In a particular embodiment, flow of refrigerant through the evaporator 170 is halted and the direction of the fan 160 is reversed for a period of approximately 30 minutes every 2 hours. During the period in which the direction of the fan 160 is reversed, forced airflow is provided or directed onto a side of the evaporator 170 that is less susceptible to icing (e.g., with reference to Fig. 4, the direction of forced airflow indicated by the arrow 480

onto the side 174 of the evaporator 170 that is less susceptible to icing, compared to the side 172 of the evaporator 170 that is more susceptible to icing).

Embodiments described hereinbefore advantageously enable operation of a heat pump at low ambient temperatures. Embodiments described hereinbefore also provide a means for de-icing components of a heat pump (e.g., an evaporator), when operating at low ambient temperatures. A significant advantage of the embodiments described is that no supplementary de-icing equipment or energy is required. The embodiments are particularly applicable to heat pumps having an evaporator located outdoors, such as domestic and industrial water heating systems.
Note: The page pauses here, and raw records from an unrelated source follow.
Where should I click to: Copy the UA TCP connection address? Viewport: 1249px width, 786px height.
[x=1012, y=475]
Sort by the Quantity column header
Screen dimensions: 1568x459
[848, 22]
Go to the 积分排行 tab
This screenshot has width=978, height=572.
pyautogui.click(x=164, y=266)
The foregoing detailed description provides exemplary embodiments only, and is not intended to limit the scope, applicability or configurations of the invention. Rather, the description of the exemplary embodiments provides those skilled in the art with enabling descriptions for implementing an embodiment of the invention. Various changes may be made in the function and arrangement of elements without departing from the spirit and scope of the invention as set forth in the claims hereinafter. Where specific features, elements and steps referred to herein have known equivalents in the art to which the invention relates, such known equivalents are deemed to be incorporated herein as if individually set forth. Furthermore, features, elements and steps referred to in respect of particular embodiments may optionally form part of any of the other embodiments unless specifically stated to the contrary.

In the context of this specification, the word "comprising" means "including principally but not necessarily solely" or "having" or "including", and not "consisting only of. Variations of the word "comprising", such as "comprise" and "comprises" have correspondingly varied meanings.